Foto: Albari Rosa/Gazeta do Povo

“Existem mais de quatro mil tipos de feijões no Brasil, mas conhecemos e usamos só três e quase sempre do mesmo jeito”, critica. Em uma missão inusitada, o cozinheiro transformou o fradinho, conhecido também como feijão-de-corda, em sorvete. “Não quis usar o azuki para fugir do óbvio”, diz ele, em referência à variedade que dá origem ao anko, pasta de feijão muito usada na confeitaria asiática.

Sorvete… de feijão?

“Pode parecer estranho, mas esse sorvete não fica com gosto de feijão”, adianta o chef logo após anunciar a receita – não há quem fique com expressão neutra ao imaginar o sabor da combinação. Mas ele garante que, das mais de 50 pessoas que provaram a receita, não viu uma torcer o nariz. “Todo mundo fica bem surpreso e acha interessante”, conta.
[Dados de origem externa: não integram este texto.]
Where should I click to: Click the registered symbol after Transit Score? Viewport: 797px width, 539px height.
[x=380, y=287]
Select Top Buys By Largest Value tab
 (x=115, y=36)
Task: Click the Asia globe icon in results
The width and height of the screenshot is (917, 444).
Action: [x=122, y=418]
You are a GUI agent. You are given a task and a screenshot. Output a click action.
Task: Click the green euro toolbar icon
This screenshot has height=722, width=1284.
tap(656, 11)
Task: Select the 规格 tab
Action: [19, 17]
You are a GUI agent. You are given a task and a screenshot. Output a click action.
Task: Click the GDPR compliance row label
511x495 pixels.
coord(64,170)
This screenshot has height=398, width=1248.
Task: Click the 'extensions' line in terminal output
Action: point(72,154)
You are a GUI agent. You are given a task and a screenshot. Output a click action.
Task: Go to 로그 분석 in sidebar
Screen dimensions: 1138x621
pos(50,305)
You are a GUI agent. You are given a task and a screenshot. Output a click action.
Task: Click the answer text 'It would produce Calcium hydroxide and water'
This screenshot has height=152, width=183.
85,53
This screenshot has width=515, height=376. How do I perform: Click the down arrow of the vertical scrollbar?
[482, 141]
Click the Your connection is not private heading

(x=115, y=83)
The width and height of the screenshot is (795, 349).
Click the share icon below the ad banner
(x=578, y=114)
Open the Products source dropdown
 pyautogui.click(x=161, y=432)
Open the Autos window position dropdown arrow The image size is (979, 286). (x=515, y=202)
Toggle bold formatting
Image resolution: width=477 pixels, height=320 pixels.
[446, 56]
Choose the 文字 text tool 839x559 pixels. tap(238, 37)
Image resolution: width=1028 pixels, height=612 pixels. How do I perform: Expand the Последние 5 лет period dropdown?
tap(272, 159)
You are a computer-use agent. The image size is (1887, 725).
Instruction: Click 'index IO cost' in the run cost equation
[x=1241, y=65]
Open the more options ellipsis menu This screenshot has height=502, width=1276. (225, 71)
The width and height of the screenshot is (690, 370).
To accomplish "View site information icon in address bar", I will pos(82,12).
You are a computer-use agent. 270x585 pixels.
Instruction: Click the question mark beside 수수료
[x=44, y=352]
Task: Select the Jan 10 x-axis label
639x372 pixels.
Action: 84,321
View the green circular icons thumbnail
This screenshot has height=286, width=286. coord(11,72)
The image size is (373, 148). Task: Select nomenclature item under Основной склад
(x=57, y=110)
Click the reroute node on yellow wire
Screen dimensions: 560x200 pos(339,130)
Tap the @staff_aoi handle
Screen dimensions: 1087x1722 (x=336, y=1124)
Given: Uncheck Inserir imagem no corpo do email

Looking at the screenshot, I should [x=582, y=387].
Segundo Pfeiffer, a função do grão é dar cremosidade à sobremesa, mas não só. É uma ótima alternativa para evitar as várias (e necessárias) etapas de produção de um sorvete tradicional. “É feito no liquidificador e pode ir direto para o freezer. Não precisa de máquina ou ficar misturando de hora em hora.”

Viva o feijão!

Em 2019, o ingrediente ganhou até data oficial no calendário: a FAO – Organização das Nações Unidas para Agricultura e Alimentação – estabeleceu o dia 10 de fevereiro como o Dia Mundial dos Pulses (leguminosas secas). No Brasil, a data é divulgada como o Dia Mundial dos Feijões e Pulses.

Feijão fradinho

Foto: Albari Rosa/Gazeta do Povo

Ao contrário dos feijões preto e carioca, o fradinho (também conhecido como feijãode-corda, caupi e macaçar) não produz caldo; quando cozido, seus grãos ficam soltinhos.

É praticamente item obrigatório nas despensas nordestinas, onde se torna protagonista de receitas tradicionais, como o baião de dois e o acarajé, e também muito consumido entre os asiáticos – boa parte da exportação brasileira é destinada a eles.